Big Tech has come under fire quite consistently for privacy concerns and has even faced big fines for violations (which they can afford). It seems that public attention on this matter has forced them to start going underground, with secret back-end deals with the government at local levels to expand their surveillance capabilities.
If you haven't heard, there is a very useful doorbell camera called Ring. Ring started out as a product called, Doorbot, on the Shark Tank TV show but was rejected. The owners got immediate exposure and millions of dollars from investors after the show, changing the name from Doorbot to Ring. Fast forward five years, and Amazon decides to compete with Google's friendly surveillance system called Nest, and buys Ring for A Billion Freaking Dollars.
Using Ring to expand a surveillance network
Ok, so what? It's a very useful thing to be able to see who's at the door and have a record of someone breaking into your home. The systems, in themselves, aren't an issue. It's when governments start to get involved and big money starts being made that conflicts of interest can lead to misuse and violations of privacy.
It's these very expansions outside of the homeowner's benefit that need scrutiny.
In addition to the actual doorbell surveillance camera itself, Ring/Amazon added a handy online app called, Neighbors, to use these systems to help reduce crime. According to Jamie Siminoff, Chief Inventor and Founder of Ring,
"At Ring, we come to work every day with the mission of reducing crime in neighborhoods. Over the past few years we have learned that, when neighbors, the Ring team and law enforcement all work together, we can create safer communities. Neighbors is meant to facilitate real-time communication between these groups, while maintaining neighbor privacy first and foremost. By bringing security to every neighbor with the free Neighbors app, communities can stay on top of crime and safety alerts as they happen."
That sounds very good, doesn't it? This may not seem all that much of an issue on the surface (if we ignore the obvious conflict of interest), but let's dig deeper…
In addition to a system that allows people to monitor their homes, and then has expanded to help them monitor their neighborhoods, they've also developed a government-only backend portal to this system that they provide for free.

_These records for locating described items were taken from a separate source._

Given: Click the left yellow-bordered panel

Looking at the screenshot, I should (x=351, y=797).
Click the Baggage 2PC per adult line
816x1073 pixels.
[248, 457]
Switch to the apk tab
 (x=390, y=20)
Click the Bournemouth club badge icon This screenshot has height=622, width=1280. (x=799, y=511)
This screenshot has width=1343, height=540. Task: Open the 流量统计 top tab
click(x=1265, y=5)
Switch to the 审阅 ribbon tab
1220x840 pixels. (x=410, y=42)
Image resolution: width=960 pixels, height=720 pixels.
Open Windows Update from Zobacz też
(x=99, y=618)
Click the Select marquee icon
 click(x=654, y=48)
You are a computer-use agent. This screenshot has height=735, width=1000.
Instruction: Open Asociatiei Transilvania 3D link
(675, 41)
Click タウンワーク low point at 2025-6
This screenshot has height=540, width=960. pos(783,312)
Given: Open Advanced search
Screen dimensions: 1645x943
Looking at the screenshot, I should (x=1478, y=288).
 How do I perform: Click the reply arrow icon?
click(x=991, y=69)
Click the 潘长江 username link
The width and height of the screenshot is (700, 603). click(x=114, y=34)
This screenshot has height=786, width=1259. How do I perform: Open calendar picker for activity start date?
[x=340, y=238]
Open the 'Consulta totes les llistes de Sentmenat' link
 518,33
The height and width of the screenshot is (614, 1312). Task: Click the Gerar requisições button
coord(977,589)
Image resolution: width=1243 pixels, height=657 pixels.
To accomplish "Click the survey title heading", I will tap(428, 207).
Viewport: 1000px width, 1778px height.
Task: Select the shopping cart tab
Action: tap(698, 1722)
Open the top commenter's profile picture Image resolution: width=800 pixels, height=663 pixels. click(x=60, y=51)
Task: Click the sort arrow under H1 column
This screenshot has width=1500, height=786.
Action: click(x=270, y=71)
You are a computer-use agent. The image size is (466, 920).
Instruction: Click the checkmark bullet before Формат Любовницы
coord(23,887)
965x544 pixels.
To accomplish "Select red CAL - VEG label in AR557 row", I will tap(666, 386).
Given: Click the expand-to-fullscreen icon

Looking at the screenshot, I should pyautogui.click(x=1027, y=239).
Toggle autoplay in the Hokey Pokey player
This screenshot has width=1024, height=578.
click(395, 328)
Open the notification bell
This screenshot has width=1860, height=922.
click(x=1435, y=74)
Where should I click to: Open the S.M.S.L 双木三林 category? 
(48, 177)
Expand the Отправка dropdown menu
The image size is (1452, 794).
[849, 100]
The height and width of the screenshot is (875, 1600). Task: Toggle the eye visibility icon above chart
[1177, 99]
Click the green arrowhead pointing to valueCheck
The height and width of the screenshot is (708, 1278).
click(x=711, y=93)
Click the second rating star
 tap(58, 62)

According to this article,
"Ring, Amazon's home security company most known for its doorbell camera, has been quietly creating a massive private surveillance network. The company has formed partnerships with at least 225 law enforcement agencies, enticed cities to finance discounts on its cameras with taxpayer money, and worked with police to organize package theft sting operations in several U.S. cities."
This portal not only gives the government backdoor access to the Neighbors app to directly contact users, they also have a map of all cameras in the area that they can access.
But it gets worse.
Using police departments to help expand the network
Ring is starting to leverage these backdoor agreements to require these agencies to help them expand their network. According to another article from someone who received private communications between Ring and government agencies, "Police are contractually required to …
"Engage the Lakeland community with outreach efforts on the platform to encourage adoption of the platform/app."
To assist in that endeavor, Ring is coaching agencies, by way of an assigned Ring Partner Success Associate, on how to leverage social media and community outreach programs to expand their reach by,
"… provid[ing] templates and educational materials for police departments."
Here is an example of one, obtained by an investigator/staff writer at motherboard:
and from obtained correspondence to that same police department,
"You are doing a great job interacting with them and that will be critical in increasing the opt-in rate."
"The more users you have, the more useful the information you can collect," the representative added.